The tester doesn't consider U and V as having separate seeds. generate_matrix just internally perturbs a copy of the seed before making the respective RNG calls.

Is that formula random enough?

As far as I can tell, yes. Changing any one bit in the seed should change about half of the bits used to generate the, e.g., A(1,1) element (with no particular pattern). Internally, it does a bunch of xors and 64x64 bit multiplications before making the float.

something like --redo line_num (or whatever name) would simplify figuring out the command line to repeat it

Yea, that definitely seems useful, especially in shell's that don't let you move the cursor with the mouse.

neil-lindquist commented 1 year ago

Here's a revised proposal that I think addresses your concerns and mine.

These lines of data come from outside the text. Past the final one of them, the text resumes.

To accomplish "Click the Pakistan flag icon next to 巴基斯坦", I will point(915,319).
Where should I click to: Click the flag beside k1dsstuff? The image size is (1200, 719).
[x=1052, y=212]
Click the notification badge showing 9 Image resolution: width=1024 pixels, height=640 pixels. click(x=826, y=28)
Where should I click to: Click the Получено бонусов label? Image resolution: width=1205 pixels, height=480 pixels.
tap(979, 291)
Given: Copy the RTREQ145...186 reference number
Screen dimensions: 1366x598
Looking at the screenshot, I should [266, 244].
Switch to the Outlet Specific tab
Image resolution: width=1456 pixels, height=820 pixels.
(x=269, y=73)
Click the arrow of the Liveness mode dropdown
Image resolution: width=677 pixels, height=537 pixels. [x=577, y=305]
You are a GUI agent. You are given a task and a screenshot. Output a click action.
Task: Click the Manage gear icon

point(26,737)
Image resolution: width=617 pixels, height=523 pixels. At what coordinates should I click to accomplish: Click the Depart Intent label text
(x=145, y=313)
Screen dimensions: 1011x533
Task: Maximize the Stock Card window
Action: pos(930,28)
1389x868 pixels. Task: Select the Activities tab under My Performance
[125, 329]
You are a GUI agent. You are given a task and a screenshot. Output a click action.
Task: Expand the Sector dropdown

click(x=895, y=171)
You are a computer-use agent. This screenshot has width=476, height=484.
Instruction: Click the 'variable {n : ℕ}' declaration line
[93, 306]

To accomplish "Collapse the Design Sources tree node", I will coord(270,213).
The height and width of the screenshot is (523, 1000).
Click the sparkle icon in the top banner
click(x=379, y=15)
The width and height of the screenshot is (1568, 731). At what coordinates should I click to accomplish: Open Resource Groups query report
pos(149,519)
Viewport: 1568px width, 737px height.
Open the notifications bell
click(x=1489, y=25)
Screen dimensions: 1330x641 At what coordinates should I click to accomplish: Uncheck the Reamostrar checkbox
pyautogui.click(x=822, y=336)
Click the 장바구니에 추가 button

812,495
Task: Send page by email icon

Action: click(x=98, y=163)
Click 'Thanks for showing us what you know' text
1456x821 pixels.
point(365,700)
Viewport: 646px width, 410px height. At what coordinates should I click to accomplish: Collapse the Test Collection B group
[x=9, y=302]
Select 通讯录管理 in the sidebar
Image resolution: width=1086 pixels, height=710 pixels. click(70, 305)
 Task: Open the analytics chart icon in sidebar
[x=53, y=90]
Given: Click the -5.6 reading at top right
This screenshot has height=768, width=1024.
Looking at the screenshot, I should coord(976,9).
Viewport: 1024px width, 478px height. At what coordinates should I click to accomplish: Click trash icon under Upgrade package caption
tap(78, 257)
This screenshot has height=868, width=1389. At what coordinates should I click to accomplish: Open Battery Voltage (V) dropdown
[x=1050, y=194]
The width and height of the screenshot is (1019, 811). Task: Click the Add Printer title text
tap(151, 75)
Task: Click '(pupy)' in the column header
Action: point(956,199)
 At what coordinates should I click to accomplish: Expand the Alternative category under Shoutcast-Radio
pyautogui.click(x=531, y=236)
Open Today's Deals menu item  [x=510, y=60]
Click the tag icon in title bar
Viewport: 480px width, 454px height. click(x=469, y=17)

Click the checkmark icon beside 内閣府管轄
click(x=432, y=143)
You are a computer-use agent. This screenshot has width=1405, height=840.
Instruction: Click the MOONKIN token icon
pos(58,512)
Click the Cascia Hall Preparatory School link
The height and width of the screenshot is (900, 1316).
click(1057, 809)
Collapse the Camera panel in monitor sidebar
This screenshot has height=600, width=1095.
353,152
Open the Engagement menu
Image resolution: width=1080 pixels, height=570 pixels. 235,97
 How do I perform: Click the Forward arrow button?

We add --seedA with the semantics of the current --seed. Then, --seed is redefined to set default for the matrix-specific seed parameters and is the seed for the secret matrices.

At program start

// a timestamp or something
// should be printed in the header
// forced to the range (e.g.) [1, 2^62] to leave enough room at the top to add 100*line_no + position
int64_t base_seed = ...;

To compute the actual seed to be used internally:

uint64_t generate_real_seed(int64_t user_seed, int64_t line_no, int64_t position) {
    if (user_seed == 0) user_seed = -1*base_seed;

    if (user_seed < 0)
        return uint64_t(-1*user_seed) + 100*line_no + position;
    else
        return uint64_t(user_seed) + position;

}

Using just --seed, then things are what you're proposing Mark: each line gets a base seed (either through the line_no or directly set by the user) that's incremented for each matrix in the test. --seed 0 will (basically) always give unique matrices but with recoverable seeds. And it gives clear semantics on how a matrix is generated, so individual matrices can be reproduced. But, there's an escape hatch for experiments where fine control over the seeds is required.

The one thing I don't like is that if you want to reuse the same matrix in a different position, you have to adjust the seed instead of just changinge --seedA 4 to --seedB 4. But I don't think there's a solution that's worth the effort for how rare this would be.